Exercise input:
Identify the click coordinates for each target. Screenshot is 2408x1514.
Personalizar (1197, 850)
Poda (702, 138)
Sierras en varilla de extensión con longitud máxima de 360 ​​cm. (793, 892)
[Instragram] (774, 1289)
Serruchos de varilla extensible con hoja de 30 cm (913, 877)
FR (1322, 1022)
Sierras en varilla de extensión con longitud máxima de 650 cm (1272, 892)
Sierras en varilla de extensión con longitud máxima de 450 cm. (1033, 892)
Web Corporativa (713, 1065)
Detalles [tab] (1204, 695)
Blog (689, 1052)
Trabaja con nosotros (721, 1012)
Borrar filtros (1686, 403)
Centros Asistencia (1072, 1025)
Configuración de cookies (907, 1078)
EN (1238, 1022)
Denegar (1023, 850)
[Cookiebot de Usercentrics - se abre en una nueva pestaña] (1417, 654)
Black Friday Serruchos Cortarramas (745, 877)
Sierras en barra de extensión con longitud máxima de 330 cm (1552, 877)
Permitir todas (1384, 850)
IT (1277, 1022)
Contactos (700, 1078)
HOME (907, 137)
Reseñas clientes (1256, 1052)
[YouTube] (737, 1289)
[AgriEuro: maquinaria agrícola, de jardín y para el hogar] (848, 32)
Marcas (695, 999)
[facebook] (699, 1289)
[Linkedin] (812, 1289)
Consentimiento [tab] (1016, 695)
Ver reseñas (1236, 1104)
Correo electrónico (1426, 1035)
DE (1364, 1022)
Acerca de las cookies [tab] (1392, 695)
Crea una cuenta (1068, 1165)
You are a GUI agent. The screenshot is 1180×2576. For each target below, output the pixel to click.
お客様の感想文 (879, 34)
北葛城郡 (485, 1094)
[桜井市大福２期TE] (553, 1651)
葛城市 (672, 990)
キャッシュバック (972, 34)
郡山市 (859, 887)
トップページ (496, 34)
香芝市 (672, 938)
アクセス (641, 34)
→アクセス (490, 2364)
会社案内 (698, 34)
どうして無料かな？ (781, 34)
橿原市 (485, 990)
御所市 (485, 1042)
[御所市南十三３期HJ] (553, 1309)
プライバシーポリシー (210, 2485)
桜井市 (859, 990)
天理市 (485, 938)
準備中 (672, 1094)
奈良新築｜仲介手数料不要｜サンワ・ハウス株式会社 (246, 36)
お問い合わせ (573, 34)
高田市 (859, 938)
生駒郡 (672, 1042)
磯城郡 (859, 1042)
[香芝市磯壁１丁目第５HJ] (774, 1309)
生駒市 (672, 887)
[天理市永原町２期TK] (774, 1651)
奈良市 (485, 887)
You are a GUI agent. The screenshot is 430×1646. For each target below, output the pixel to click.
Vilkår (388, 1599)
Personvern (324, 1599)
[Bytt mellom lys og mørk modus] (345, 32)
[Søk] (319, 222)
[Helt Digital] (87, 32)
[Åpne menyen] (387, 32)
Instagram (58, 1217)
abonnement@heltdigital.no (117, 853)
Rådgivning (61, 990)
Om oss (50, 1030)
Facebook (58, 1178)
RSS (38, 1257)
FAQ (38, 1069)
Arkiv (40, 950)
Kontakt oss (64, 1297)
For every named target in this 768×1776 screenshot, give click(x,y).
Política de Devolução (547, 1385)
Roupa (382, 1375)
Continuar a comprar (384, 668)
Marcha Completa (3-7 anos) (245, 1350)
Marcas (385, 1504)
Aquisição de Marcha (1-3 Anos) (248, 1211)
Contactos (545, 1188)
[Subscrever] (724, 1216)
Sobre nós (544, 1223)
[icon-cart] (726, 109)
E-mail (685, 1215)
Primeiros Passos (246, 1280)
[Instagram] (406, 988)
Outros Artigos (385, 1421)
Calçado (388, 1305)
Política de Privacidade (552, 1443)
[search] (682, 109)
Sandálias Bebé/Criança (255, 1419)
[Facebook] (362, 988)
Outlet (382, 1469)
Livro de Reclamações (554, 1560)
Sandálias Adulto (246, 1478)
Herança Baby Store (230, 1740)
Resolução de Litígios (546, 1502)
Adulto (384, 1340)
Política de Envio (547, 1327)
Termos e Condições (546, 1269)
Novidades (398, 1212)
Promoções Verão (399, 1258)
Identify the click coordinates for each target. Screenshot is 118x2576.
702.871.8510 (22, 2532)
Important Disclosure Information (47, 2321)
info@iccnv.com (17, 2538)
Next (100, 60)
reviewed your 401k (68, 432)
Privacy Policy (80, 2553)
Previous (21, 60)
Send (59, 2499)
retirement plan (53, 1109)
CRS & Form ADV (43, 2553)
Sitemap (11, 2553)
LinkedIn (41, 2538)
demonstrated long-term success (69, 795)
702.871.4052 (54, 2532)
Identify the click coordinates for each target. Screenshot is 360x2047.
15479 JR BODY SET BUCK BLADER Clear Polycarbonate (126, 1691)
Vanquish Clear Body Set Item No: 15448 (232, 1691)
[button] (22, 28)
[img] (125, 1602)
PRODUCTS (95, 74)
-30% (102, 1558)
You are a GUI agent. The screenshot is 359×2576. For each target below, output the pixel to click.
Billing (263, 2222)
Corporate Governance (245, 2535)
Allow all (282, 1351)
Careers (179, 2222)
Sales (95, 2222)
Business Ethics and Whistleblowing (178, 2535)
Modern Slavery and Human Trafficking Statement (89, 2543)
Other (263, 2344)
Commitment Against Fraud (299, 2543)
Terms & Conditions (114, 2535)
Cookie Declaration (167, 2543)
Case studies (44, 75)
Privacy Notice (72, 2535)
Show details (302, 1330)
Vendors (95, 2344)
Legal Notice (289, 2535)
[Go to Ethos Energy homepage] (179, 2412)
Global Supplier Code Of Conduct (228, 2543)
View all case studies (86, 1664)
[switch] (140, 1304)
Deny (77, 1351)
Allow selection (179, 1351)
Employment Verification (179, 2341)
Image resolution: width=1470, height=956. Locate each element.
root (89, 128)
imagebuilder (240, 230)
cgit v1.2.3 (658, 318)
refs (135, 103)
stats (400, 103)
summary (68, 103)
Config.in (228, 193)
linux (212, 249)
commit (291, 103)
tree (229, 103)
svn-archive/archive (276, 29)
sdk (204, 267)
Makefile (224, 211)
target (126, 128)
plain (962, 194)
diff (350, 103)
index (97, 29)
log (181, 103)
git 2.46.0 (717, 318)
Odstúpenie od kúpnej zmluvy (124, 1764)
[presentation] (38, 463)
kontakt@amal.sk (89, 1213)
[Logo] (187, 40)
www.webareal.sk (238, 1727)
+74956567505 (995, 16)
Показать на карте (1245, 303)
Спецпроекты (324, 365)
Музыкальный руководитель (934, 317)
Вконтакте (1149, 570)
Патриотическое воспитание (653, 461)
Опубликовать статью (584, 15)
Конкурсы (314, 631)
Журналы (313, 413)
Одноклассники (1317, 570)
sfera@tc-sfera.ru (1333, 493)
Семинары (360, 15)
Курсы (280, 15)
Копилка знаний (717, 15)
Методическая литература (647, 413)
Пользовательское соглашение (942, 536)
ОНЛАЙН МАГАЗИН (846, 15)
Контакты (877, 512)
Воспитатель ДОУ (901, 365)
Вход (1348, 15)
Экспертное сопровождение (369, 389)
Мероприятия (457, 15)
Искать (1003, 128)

Exercise details: Return exactly the lines above from the line that has "お客様の感想文 (879, 34)" through the line that has "E-mail (685, 1215)", inclusive, and nothing else.

Solution below:
お客様の感想文 (879, 34)
北葛城郡 (485, 1094)
[桜井市大福２期TE] (553, 1651)
葛城市 (672, 990)
キャッシュバック (972, 34)
郡山市 (859, 887)
トップページ (496, 34)
香芝市 (672, 938)
アクセス (641, 34)
→アクセス (490, 2364)
会社案内 (698, 34)
どうして無料かな？ (781, 34)
橿原市 (485, 990)
御所市 (485, 1042)
[御所市南十三３期HJ] (553, 1309)
プライバシーポリシー (210, 2485)
桜井市 (859, 990)
天理市 (485, 938)
準備中 (672, 1094)
奈良新築｜仲介手数料不要｜サンワ・ハウス株式会社 (246, 36)
お問い合わせ (573, 34)
高田市 (859, 938)
生駒郡 (672, 1042)
磯城郡 (859, 1042)
[香芝市磯壁１丁目第５HJ] (774, 1309)
生駒市 (672, 887)
[天理市永原町２期TK] (774, 1651)
奈良市 (485, 887)
You are a GUI agent. The screenshot is 430×1646. For each target below, output the pixel to click.
Vilkår (388, 1599)
Personvern (324, 1599)
[Bytt mellom lys og mørk modus] (345, 32)
[Søk] (319, 222)
[Helt Digital] (87, 32)
[Åpne menyen] (387, 32)
Instagram (58, 1217)
abonnement@heltdigital.no (117, 853)
Rådgivning (61, 990)
Om oss (50, 1030)
Facebook (58, 1178)
RSS (38, 1257)
FAQ (38, 1069)
Arkiv (40, 950)
Kontakt oss (64, 1297)
For every named target in this 768×1776 screenshot, give click(x,y).
Política de Devolução (547, 1385)
Roupa (382, 1375)
Continuar a comprar (384, 668)
Marcha Completa (3-7 anos) (245, 1350)
Marcas (385, 1504)
Aquisição de Marcha (1-3 Anos) (248, 1211)
Contactos (545, 1188)
[Subscrever] (724, 1216)
Sobre nós (544, 1223)
[icon-cart] (726, 109)
E-mail (685, 1215)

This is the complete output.